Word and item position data
--*--

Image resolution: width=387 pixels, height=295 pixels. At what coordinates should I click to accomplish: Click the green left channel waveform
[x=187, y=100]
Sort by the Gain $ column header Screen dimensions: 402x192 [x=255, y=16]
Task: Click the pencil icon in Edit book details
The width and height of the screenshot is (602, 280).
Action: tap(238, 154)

--*--

What you have to do. Repeat each line of the material above word for word.

Answer to the task.
Image resolution: width=387 pixels, height=295 pixels. At what coordinates should I click to accomplish: Click the green left channel waveform
[x=187, y=100]
Sort by the Gain $ column header Screen dimensions: 402x192 [x=255, y=16]
Task: Click the pencil icon in Edit book details
The width and height of the screenshot is (602, 280).
Action: tap(238, 154)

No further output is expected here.